Hewlett-Packard (HP) Co. is tapping into the cloud to provide data classification Software as a Service (SaaS) for building taxonomies for records management. The Web-based service, called Taxonom, is in private beta tests and will likely be generally available later this year.
Taxonom helps IT administrators and others such as content management pros and corporate librarians quickly build relevant taxonomies for the enterprise information they commonly deal with. The program can cut the time to create such taxonomies from months to days.
Companies often pay consultants to build custom taxonomies with a corresponding catalog used to provide a conceptual framework for information retrieval. Taxonom is designed to generate the taxonomy on the Web, saving both time and money, according to Jean-Luc Chatelain, chief technology officer, information optimization, HP Software & Solutions, Technology Solutions Group.
To use the service, organizations describe their business domain and the service compiles a standard taxonomy for that business domain based on a knowledge base compiled by HP from various sources and stored in the cloud.
"On the roadmap is the ability to have people feed their own taxonomies into the knowledge base," Chatelain said. The taxonomy would also be built using ontology, or a working model of entities and the interactions between them.
Chatelain said if a customer entered "dentistry," a taxonomy might be generated containing the terms "hygienist," "filling," "drill" and "patient." Ontology organizes the taxonomy according to the relationship between those concepts – the dentist hires a hygienist and uses a drill to give a patient a filling. Ontology can also be used to distinguish between different definitions of the same concept, such as whether "Jaguar" refers to a car or an animal.
There are already data classification and indexing tools, such as HP's TRIM enterprise content management and Integrated Archive Platform (IAP) appliance, that can ingest taxonomies and use them to classify data. A Taxonom user would still need such a tool to complete the data classification process.
"Most companies have very complex records management policies written by lawyers," Chatelain said. "Taxonom could feed TRIM to ultimately get the policy together with the data, building toward the Holy Grail, which is an automated records management solution."
IAP customer Iain Liddell, policy development manager at Brunel University in West London, UK, is beginning to add ontology and data classification into other parts of his infrastructure such as email filtering. Liddell said he would welcome the ability to add those capabilities to IAP. He said building internally developed taxonomies can take too long to remain relevant, especially at an educational institution. "If we put something together in August or September, by the time January or February rolled around, we'd be six months behind the curve," he said.
HP's Chatelain said users will be able to update the taxonomy as many times as they want. Although Hewlett-Packard hasn't settled on a pricing model for the service, it's possible the model would consist of a subscription for frequent updaters and a fee per taxonomy file for those who use it sparingly.

□ □ □ □

Activities:
[a] Answer these questions from the Taxonom article:
(i) What is the current availability status of Taxonom?
(ii) Which terms might be generated if a customer entered "dentistry"?
(iii) What pricing model is named as a possibility for the service?
[b] Decide whether each statement agrees with the Taxonom article. Answer yes or no and quote the words that settle it.
(i) Taxonom can reduce the time needed to create taxonomies from months to days.
(ii) With Taxonom, a user no longer needs a tool such as TRIM to finish data classification.
(iii) Hewlett-Packard has chosen a pricing model for the service.
[c] Repeat the part of the Taxonom article that begins at the words "To use the service, organizations" and stops after "in the cloud.".
These entries have no connection to the Taxonom article.

Collected data:
□ □ □ □

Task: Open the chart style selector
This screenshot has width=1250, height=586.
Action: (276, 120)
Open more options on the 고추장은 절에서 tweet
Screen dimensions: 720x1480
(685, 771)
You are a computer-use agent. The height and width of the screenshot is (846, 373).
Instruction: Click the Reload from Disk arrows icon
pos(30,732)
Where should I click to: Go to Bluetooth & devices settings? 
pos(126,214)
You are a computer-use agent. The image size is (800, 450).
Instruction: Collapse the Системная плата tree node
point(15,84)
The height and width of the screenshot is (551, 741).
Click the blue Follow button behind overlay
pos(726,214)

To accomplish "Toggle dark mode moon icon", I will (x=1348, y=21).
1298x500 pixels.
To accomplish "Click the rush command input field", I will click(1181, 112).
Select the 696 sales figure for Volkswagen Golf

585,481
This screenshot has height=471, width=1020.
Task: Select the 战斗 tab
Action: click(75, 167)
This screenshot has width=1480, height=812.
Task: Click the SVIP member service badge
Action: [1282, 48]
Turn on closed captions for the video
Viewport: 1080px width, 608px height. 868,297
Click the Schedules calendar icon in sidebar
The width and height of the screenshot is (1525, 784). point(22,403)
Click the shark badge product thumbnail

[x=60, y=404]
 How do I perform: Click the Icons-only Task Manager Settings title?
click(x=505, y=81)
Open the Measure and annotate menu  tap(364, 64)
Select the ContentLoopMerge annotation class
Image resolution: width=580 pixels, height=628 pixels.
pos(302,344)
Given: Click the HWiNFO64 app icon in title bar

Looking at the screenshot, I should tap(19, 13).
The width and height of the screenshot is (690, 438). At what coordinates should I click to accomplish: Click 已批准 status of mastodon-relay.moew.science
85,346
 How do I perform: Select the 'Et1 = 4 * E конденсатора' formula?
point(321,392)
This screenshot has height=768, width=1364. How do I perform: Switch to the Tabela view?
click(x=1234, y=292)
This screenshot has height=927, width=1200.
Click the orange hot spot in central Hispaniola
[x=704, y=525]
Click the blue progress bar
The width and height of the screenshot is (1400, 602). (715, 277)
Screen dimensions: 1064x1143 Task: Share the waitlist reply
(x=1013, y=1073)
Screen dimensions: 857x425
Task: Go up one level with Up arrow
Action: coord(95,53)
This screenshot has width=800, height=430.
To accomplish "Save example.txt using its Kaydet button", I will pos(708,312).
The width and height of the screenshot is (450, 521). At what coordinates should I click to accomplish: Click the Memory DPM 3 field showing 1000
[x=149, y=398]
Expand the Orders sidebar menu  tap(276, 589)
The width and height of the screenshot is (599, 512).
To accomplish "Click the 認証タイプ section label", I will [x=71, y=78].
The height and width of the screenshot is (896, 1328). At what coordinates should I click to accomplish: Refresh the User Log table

□ □ □ □

Answer list:
[a]
(i) It is in private beta tests and will likely be generally available later this year.
(ii) "hygienist," "filling," "drill" and "patient"
(iii) A subscription for frequent updaters and a fee per taxonomy file for those who use it sparingly.

[b]
(i) Yes: "The program can cut the time to create such taxonomies from months to days."
(ii) No: "A Taxonom user would still need such a tool to complete the data classification process."
(iii) No: "Although Hewlett-Packard hasn't settled on a pricing model for the service"

[c]
To use the service, organizations describe their business domain and the service compiles a standard taxonomy for that business domain based on a knowledge base compiled by HP from various sources and stored in the cloud.